A proof-of-concept jupyter extension which converts english queries into relevant python code

Overview

Text2Code for Jupyter notebook

A proof-of-concept jupyter extension which converts english queries into relevant python code.

Blog post with more details:

Data analysis made easy: Text2Code for Jupyter notebook

Demo Video:

Text2Code for Jupyter notebook

Supported Operating Systems:

  • Ubuntu
  • macOS

Installation

NOTE: We have renamed the plugin from mopp to jupyter-text2code. Uninstall mopp before installing new jupyter-text2code version.

pip uninstall mopp

CPU-only install:

For Mac and other Ubuntu installations not having a nvidia GPU, we need to explicitly set an environment variable at time of install.

export JUPYTER_TEXT2CODE_MODE="cpu"

GPU install dependencies:

sudo apt-get install libopenblas-dev libomp-dev

Installation commands:

git clone https://github.com/deepklarity/jupyter-text2code.git
cd jupyter-text2code
pip install .
jupyter nbextension enable jupyter-text2code/main

Uninstallation:

pip uninstall jupyter-text2code

Usage Instructions:

  • Start Jupyter notebook server by running the following command: jupyter notebook
  • If you don't see Nbextensions tab in Jupyter notebook run the following command:jupyter contrib nbextension install --user
  • You can open the sample notebooks/ctds.ipynb notebook for testing
  • If installation happened successfully, then for the first time, Universal Sentence Encoder model will be downloaded from tensorflow_hub
  • Click on the Terminal Icon which appears on the menu (to activate the extension)

Source records

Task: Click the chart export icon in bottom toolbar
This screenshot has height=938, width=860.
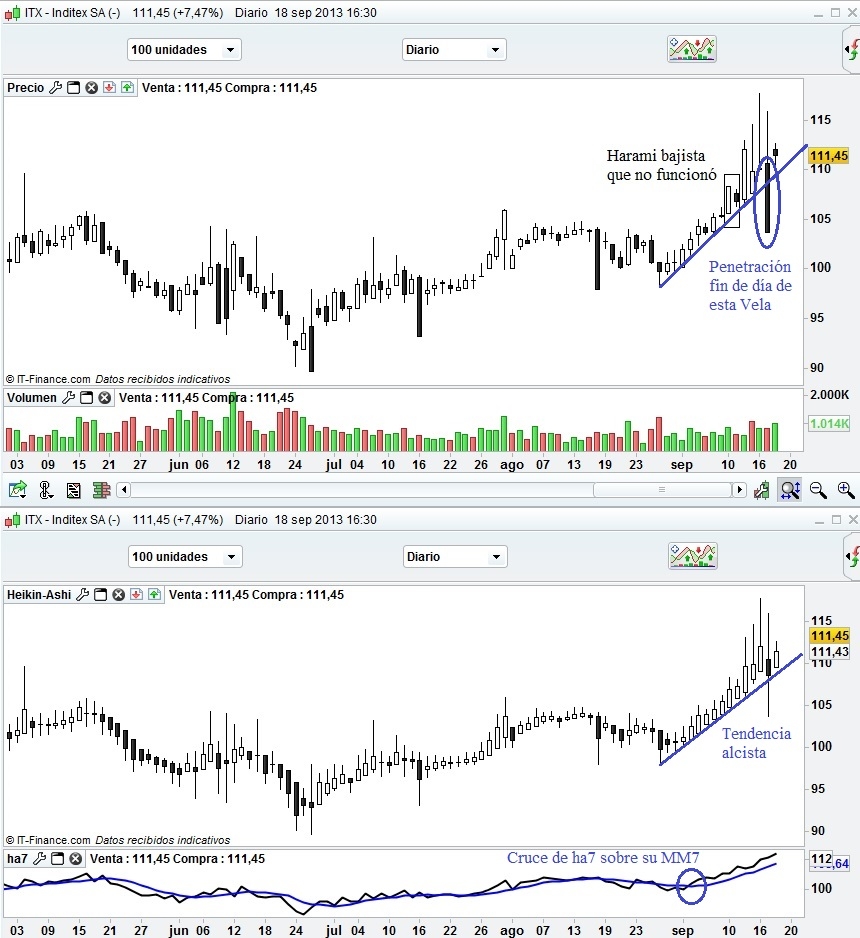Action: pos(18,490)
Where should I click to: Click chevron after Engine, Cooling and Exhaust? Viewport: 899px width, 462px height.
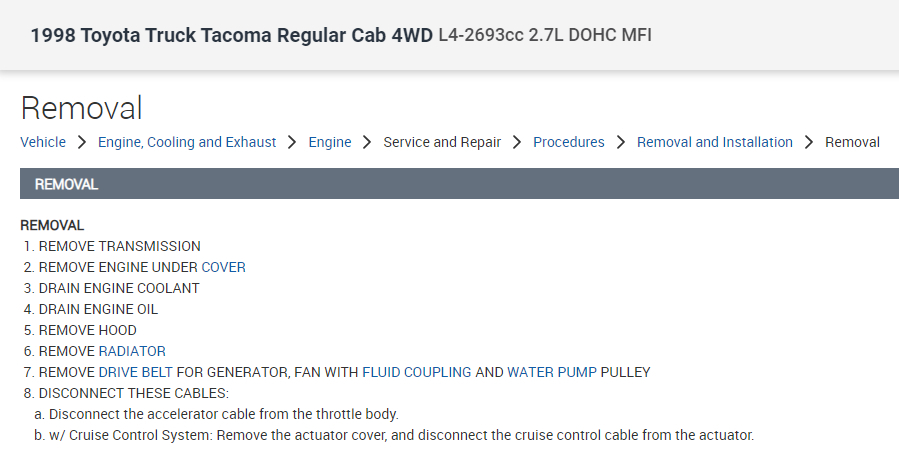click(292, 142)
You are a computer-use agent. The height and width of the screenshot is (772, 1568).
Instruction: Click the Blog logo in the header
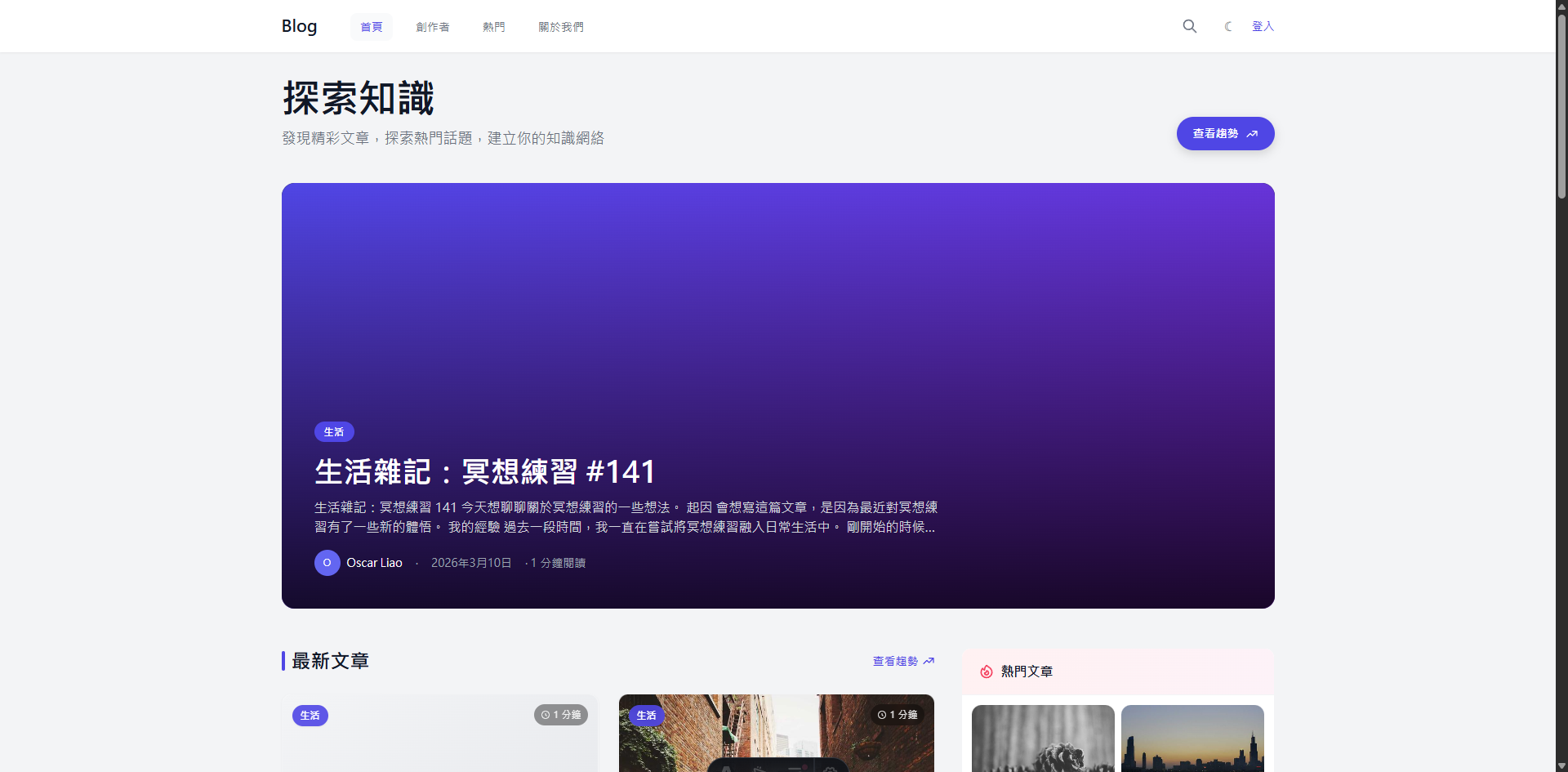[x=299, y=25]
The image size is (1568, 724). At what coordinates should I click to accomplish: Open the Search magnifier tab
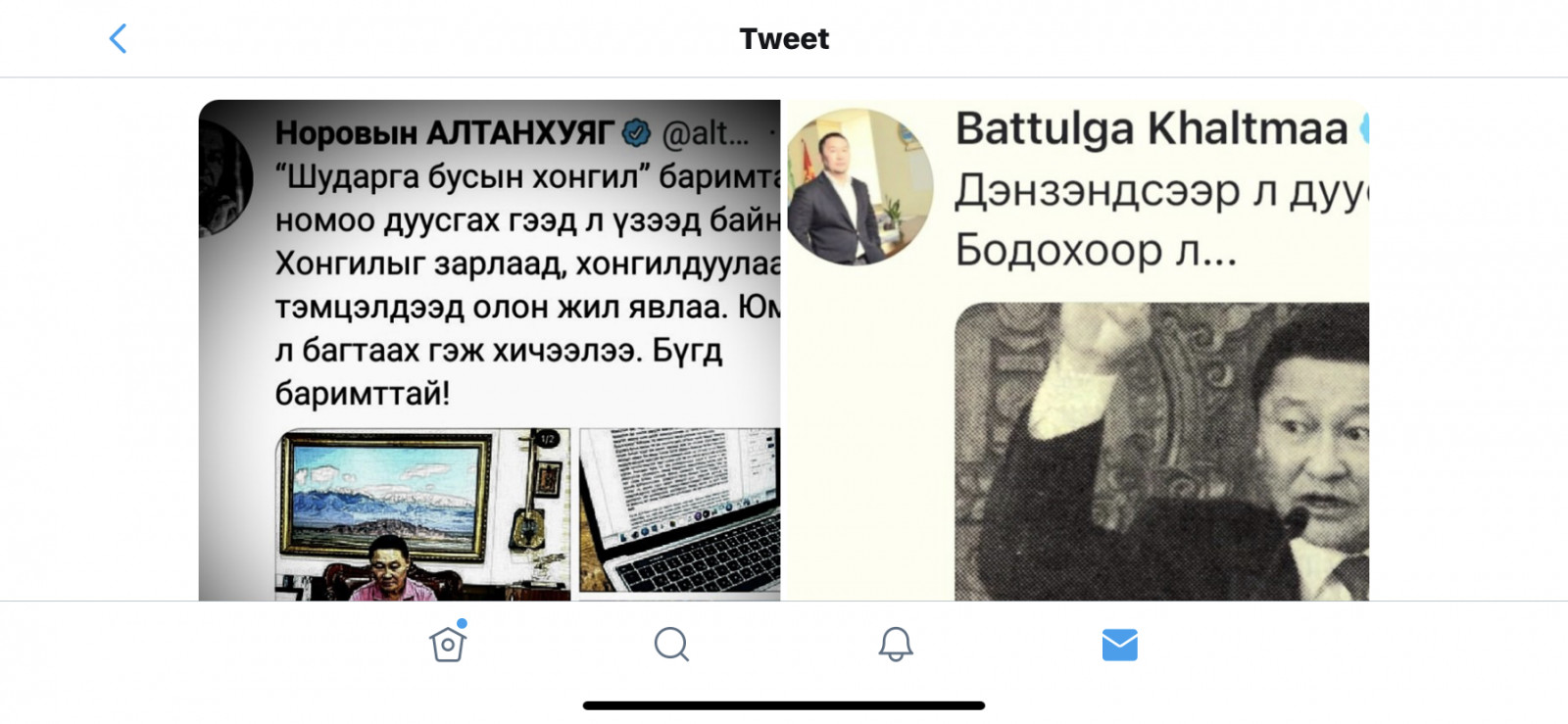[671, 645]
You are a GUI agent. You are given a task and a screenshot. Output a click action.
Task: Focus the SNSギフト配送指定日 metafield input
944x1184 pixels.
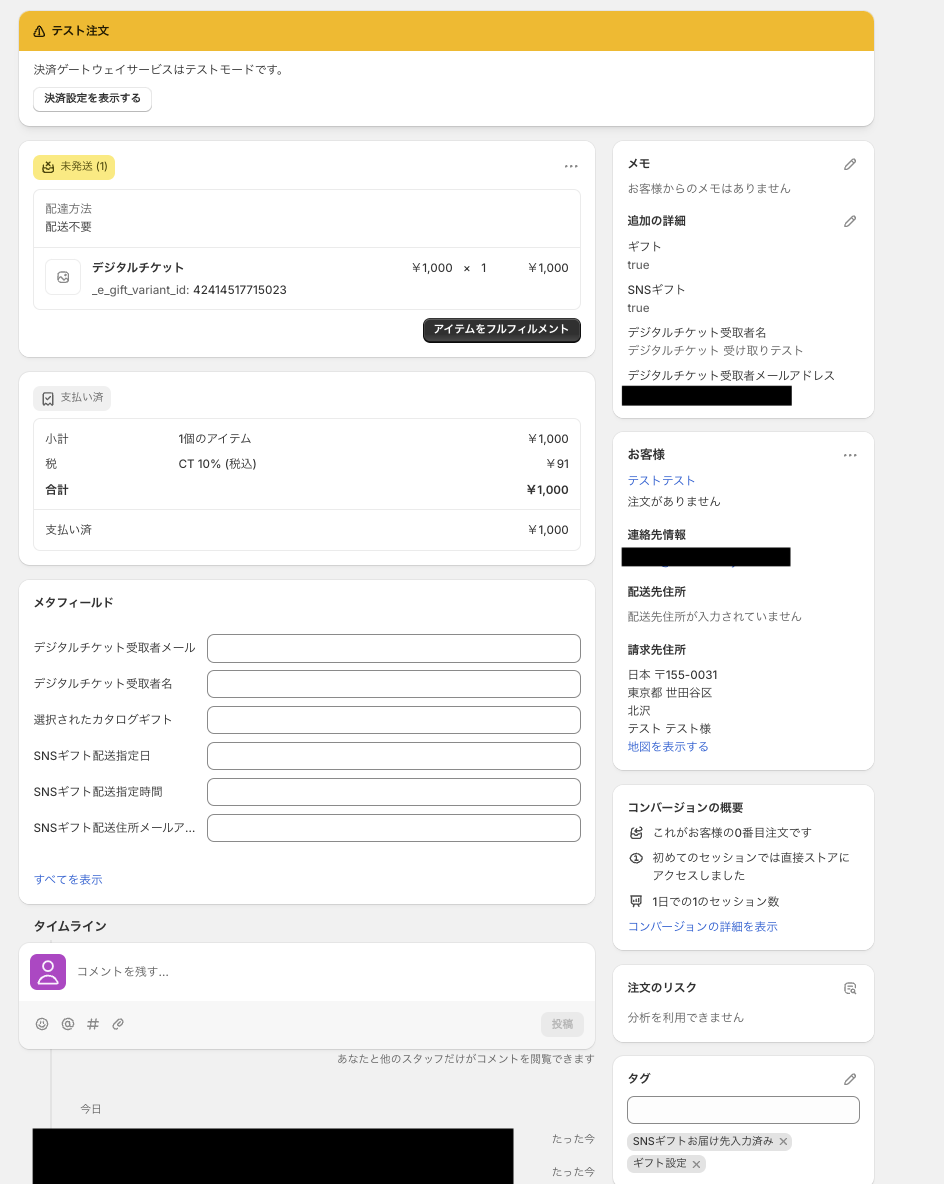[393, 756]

Written exercise 1
Decide whether each statement below agrees with the Text2Code guide, answering yes or no and quoting the words of the guide that settle it: (a) The plugin used to be called mopp. (b) Windows appears among the supported operating systems. (c) The first time after a successful installation, the Universal Sentence Encoder model is downloaded from tensorflow_hub.
Written exercise 2
Carry on the Text2Code guide from its last line.

Output 1
(a) Yes: "We have renamed the plugin from mopp to jupyter-text2code."
(b) No: the supported operating systems listed are only "Ubuntu" and "macOS".
(c) Yes: "If installation happened successfully, then for the first time, Universal Sentence Encoder model will be downloaded from tensorflow_hub"

Output 2
  • Type "help" to see a list of currently supported commands in the repo
  • Watch Demo video for some examples

Docker containers for jupyter-text2code

We have published CPU and GPU images to docker hub with all dependencies pre-installed.

Visit https://hub.docker.com/r/deepklarity/jupyter-text2code/ to download the images and usage instructions.
CPU image size: 1.51 GB
GPU image size: 2.56 GB

Model training:

Generate training data:

From a list of templates present at jupyter_text2code/jupyter_text2code_serverextension/data/ner_templates.csv, generate training data by running the following command:

cd scripts && python generate_training_data.py

This command will generate data for intent matching and NER(Named Entity Recognition).

Create intent index faiss

Use the generated data to create a intent-matcher using faiss.

cd scripts && python create_intent_index.py

Train NER model

cd scripts && python train_spacy_ner.py

Steps to add more intents:

  • Add more templates in ner_templates with a new intent_id
  • Generate training data. Modify generate_training_data.py if different generation techniques are needed or if introducing a new entity.
  • Train intent index
  • Train NER model
  • modify jupyter_text2code/jupyter_text2code_serverextension/__init__.py with new intent's condition and add actual code for the intent
  • Reinstall plugin by running: pip install .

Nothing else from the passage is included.